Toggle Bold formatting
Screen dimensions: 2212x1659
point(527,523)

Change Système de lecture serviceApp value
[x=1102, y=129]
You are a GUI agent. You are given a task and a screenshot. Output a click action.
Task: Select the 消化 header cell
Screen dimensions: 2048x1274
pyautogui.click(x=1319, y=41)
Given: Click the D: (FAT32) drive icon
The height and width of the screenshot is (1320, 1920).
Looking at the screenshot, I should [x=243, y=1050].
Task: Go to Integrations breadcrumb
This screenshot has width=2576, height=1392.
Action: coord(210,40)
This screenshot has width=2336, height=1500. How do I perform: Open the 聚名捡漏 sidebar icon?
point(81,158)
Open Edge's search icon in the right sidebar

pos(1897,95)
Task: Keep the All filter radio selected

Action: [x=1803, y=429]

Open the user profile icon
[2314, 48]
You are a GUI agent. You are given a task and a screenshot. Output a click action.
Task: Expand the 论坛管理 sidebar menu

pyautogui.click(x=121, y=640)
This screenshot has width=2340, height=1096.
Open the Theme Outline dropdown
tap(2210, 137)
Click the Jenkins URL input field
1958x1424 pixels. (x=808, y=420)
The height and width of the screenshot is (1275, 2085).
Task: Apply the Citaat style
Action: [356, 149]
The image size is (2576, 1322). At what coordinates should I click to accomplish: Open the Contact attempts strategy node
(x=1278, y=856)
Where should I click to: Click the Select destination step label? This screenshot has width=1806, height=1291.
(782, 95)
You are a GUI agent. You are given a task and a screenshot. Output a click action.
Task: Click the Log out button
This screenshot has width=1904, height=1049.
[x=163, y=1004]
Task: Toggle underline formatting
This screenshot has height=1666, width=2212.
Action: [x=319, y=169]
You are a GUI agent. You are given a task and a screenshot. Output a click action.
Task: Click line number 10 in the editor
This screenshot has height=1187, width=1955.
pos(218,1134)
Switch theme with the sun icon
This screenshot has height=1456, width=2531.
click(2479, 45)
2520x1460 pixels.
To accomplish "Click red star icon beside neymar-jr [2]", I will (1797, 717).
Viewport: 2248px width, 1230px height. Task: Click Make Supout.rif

+++

• [TASK PROMPT]
Quote, word for word, every line from the top of the entries through the line that holds "2520x1460 pixels.".

• [TASK RESULT]
Toggle Bold formatting
Screen dimensions: 2212x1659
point(527,523)

Change Système de lecture serviceApp value
[x=1102, y=129]
You are a GUI agent. You are given a task and a screenshot. Output a click action.
Task: Select the 消化 header cell
Screen dimensions: 2048x1274
pyautogui.click(x=1319, y=41)
Given: Click the D: (FAT32) drive icon
The height and width of the screenshot is (1320, 1920).
Looking at the screenshot, I should [x=243, y=1050].
Task: Go to Integrations breadcrumb
This screenshot has width=2576, height=1392.
Action: coord(210,40)
This screenshot has width=2336, height=1500. How do I perform: Open the 聚名捡漏 sidebar icon?
point(81,158)
Open Edge's search icon in the right sidebar

pos(1897,95)
Task: Keep the All filter radio selected

Action: [x=1803, y=429]

Open the user profile icon
[2314, 48]
You are a GUI agent. You are given a task and a screenshot. Output a click action.
Task: Expand the 论坛管理 sidebar menu

pyautogui.click(x=121, y=640)
This screenshot has width=2340, height=1096.
Open the Theme Outline dropdown
tap(2210, 137)
Click the Jenkins URL input field
1958x1424 pixels. (x=808, y=420)
The height and width of the screenshot is (1275, 2085).
Task: Apply the Citaat style
Action: [356, 149]
The image size is (2576, 1322). At what coordinates should I click to accomplish: Open the Contact attempts strategy node
(x=1278, y=856)
Where should I click to: Click the Select destination step label? This screenshot has width=1806, height=1291.
(782, 95)
You are a GUI agent. You are given a task and a screenshot. Output a click action.
Task: Click the Log out button
This screenshot has width=1904, height=1049.
[x=163, y=1004]
Task: Toggle underline formatting
This screenshot has height=1666, width=2212.
Action: [x=319, y=169]
You are a GUI agent. You are given a task and a screenshot. Output a click action.
Task: Click line number 10 in the editor
This screenshot has height=1187, width=1955.
pos(218,1134)
Switch theme with the sun icon
This screenshot has height=1456, width=2531.
click(2479, 45)
2520x1460 pixels.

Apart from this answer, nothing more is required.